**Short problem:**
Return the material below word for word, from its first line through the line containing "Looking at the screenshot, I should 1207,26.", including both of those lines.

#####

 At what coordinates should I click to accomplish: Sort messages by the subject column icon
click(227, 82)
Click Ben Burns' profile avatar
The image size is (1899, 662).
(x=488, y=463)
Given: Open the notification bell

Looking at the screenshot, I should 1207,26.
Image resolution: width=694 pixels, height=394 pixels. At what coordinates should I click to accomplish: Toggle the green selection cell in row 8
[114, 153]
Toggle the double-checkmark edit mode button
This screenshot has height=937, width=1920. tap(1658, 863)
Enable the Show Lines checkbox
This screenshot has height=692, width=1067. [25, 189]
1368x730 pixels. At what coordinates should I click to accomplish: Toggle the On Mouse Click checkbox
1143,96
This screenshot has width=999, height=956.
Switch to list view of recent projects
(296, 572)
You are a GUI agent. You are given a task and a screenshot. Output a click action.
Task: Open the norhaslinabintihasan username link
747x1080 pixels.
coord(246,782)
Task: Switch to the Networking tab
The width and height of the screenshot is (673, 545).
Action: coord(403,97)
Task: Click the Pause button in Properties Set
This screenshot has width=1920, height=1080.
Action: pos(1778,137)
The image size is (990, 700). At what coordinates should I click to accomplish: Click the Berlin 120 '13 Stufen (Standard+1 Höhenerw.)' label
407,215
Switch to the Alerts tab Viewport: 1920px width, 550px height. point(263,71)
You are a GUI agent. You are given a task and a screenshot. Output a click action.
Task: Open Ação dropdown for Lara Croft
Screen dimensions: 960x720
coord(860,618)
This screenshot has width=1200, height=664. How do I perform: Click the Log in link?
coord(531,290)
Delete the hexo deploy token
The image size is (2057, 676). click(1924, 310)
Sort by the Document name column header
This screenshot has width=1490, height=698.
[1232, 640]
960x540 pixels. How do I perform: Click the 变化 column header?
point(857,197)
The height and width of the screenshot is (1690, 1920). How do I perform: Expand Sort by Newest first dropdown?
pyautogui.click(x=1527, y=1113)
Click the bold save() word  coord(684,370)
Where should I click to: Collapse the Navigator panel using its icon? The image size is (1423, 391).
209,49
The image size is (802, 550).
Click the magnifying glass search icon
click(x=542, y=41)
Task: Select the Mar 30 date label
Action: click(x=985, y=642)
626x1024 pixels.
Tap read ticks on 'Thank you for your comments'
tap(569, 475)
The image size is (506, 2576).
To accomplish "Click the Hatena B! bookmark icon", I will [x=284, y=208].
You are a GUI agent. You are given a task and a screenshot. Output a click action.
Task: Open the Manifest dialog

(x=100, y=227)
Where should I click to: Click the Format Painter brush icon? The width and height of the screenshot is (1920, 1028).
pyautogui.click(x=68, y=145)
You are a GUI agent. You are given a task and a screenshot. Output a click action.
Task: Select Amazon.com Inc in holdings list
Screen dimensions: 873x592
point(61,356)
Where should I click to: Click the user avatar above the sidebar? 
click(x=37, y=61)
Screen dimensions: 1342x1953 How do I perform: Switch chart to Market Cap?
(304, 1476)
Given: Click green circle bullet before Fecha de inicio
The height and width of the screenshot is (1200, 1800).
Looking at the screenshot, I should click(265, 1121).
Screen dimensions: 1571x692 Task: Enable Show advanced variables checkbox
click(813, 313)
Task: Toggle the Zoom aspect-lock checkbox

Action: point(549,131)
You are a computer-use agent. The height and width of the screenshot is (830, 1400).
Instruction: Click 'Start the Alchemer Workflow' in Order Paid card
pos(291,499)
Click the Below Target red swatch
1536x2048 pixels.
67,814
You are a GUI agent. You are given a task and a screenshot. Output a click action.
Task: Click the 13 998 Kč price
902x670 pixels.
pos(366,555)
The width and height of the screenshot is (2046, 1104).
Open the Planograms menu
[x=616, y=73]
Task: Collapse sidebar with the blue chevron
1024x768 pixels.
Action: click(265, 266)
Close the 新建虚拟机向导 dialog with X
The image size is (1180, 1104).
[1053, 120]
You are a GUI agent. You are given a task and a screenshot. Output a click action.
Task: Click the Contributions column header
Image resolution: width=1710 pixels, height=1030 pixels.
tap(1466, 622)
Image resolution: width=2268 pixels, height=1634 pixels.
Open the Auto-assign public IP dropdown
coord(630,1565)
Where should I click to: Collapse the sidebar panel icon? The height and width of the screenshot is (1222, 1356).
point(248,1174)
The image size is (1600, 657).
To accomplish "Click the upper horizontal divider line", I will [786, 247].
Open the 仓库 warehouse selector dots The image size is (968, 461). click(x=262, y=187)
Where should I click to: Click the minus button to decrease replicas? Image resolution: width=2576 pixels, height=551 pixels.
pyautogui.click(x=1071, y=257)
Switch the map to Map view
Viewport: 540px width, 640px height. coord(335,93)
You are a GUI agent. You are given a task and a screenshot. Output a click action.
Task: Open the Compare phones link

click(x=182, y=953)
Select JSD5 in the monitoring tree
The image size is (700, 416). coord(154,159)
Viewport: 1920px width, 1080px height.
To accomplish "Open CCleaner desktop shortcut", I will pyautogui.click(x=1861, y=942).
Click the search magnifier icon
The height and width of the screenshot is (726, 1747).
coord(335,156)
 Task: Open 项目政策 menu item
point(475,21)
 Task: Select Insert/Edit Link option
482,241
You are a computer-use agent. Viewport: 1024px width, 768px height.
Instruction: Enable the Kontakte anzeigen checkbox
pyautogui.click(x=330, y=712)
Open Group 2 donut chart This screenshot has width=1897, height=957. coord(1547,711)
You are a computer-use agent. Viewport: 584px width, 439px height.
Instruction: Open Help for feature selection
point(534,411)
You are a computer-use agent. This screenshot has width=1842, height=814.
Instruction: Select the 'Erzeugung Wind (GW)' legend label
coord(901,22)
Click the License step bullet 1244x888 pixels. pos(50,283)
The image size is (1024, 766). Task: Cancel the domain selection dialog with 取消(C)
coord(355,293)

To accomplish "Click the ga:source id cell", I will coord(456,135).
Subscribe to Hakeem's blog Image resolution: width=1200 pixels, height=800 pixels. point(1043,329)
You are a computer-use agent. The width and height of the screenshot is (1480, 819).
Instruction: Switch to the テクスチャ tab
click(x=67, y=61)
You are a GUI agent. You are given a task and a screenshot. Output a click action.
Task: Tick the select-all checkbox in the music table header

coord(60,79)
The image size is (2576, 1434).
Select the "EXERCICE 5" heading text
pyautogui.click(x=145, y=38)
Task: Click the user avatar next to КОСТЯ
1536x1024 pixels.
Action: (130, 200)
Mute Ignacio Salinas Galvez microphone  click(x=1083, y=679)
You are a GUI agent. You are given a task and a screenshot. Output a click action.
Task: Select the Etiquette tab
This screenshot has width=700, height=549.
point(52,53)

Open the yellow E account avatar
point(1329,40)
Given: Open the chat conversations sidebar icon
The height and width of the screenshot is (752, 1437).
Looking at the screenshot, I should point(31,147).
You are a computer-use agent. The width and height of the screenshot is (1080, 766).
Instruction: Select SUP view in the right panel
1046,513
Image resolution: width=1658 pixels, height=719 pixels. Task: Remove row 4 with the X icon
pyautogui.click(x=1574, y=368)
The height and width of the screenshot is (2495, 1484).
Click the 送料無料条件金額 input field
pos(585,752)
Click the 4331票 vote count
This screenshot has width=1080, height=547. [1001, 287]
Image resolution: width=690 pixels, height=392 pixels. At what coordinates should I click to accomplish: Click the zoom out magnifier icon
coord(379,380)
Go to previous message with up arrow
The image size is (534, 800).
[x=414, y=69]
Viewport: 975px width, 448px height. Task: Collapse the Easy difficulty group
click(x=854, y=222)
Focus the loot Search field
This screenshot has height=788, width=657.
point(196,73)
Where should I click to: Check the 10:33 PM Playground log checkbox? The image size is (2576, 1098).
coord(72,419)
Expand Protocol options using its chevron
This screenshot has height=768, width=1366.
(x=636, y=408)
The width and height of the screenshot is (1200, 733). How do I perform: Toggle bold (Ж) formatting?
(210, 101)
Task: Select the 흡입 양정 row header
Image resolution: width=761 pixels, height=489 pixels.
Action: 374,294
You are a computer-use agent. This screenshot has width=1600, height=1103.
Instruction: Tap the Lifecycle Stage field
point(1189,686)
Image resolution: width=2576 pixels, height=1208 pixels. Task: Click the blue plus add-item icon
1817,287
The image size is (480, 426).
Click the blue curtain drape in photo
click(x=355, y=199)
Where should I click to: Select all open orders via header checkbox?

#####

**Correct answer:**
 At what coordinates should I click to accomplish: Sort messages by the subject column icon
click(227, 82)
Click Ben Burns' profile avatar
The image size is (1899, 662).
(x=488, y=463)
Given: Open the notification bell

Looking at the screenshot, I should 1207,26.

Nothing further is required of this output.